Tuesday
Recipe Spot – Portuguese Custard Tarts- Faff-Free Cooking with Jackie Johnson
My motto has
always been ‘never trust a skinny cook!' I do like to share recipes that I know
work for me. They are not necessarily of my invention – but I will always give
you the origin and maybe the story behind them!

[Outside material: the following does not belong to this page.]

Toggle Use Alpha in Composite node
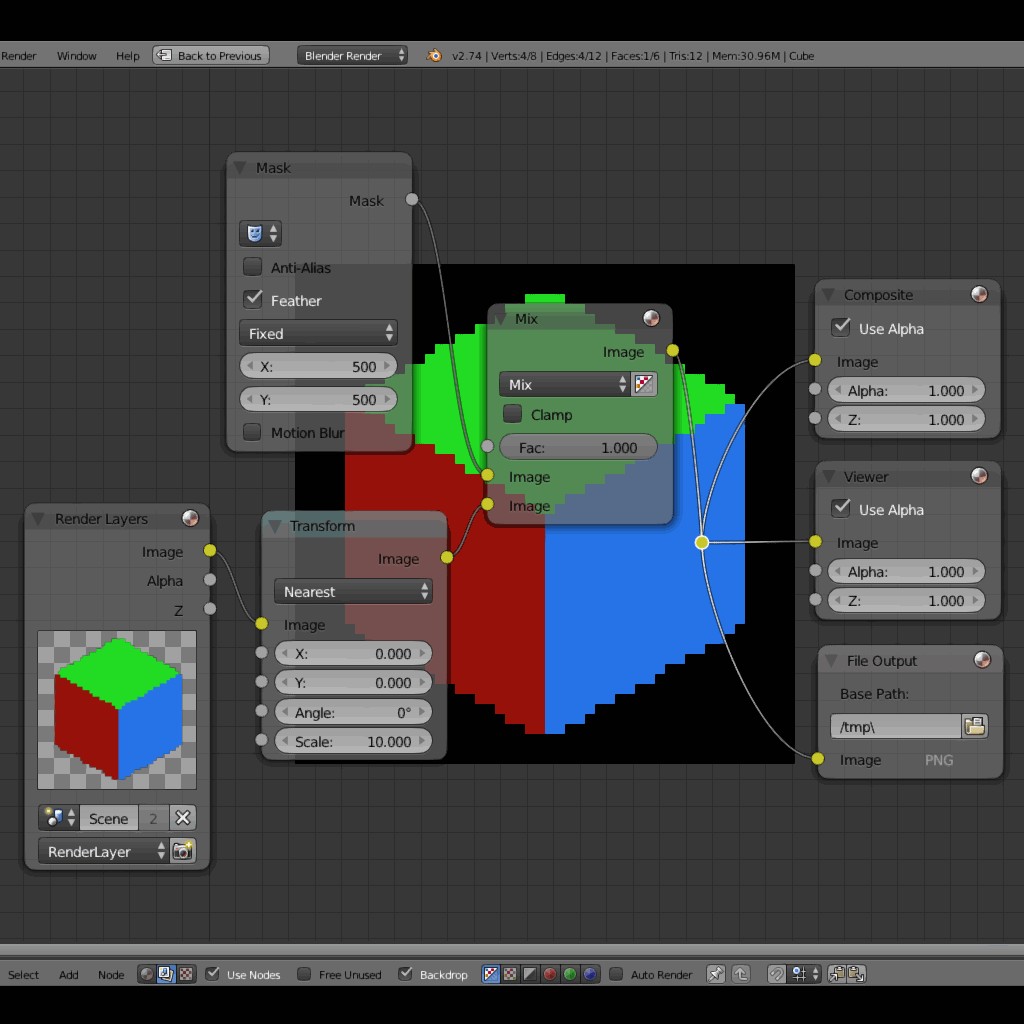[x=841, y=328]
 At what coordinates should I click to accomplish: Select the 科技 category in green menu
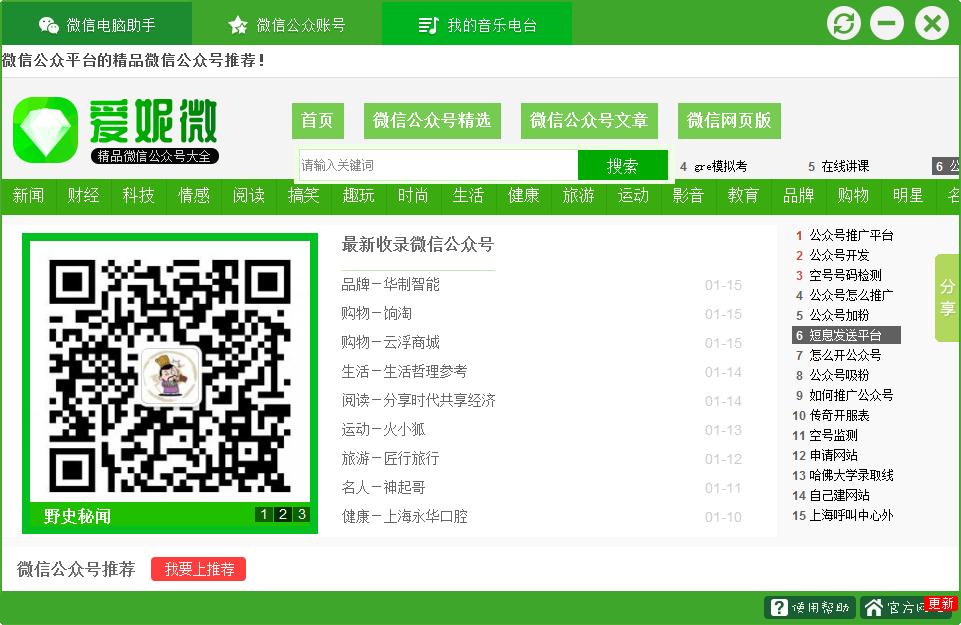(138, 196)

These recipes are relatively
easy to make – hence the title, Faff-Free Cooking.
So today’s
treat is - Portuguese custard tarts
Ingredients
3 free-range egg yolks
125g caster sugar
30g cornflour
1 tsp vanilla extract
175ml full-fat milk
225ml double cream
300g ready-rolled puff pastry
Plain flour, for dusting
Preparation
method
1. Preheat
the oven to 180C/350F/Gas 4. Grease the wells of a 12-hole
muffin tray
with butter.
2. In a pan,
heat the sugar, egg yolks and cornflour over a low to
medium heat,
whisking continuously until thick.
3. Add the
vanilla extract, then add the milk and cream in a thin stream,
whisking
again, until the mixture is thick, smooth and well
combined.
4. Continue
to stir the custard mixture until it comes to the boil, then
remove from
the heat and cover the surface with a plate to prevent a skin forming.
5. Roll out
the puff pastry onto a clean work surface lightly dusted with flour. Cut the
pastry in half and place one sheet on top of the other. Roll the pastry sheets
up like a Swiss roll and cut the roll into twelve slices.
6. Lay each
of the rolled pastry slices flat onto the work surface and roll
out into
10cm/4in discs using a rolling pin.
7. Press a
pastry disc into each of the wells of the prepared muffin tray.
Divide the
cooled custard equally among the pastry cases.
8. Bake the
tarts in the muffin tray for 18-20 minutes, or until the custard has set and is
pale golden-brown. Let them cool in the tin.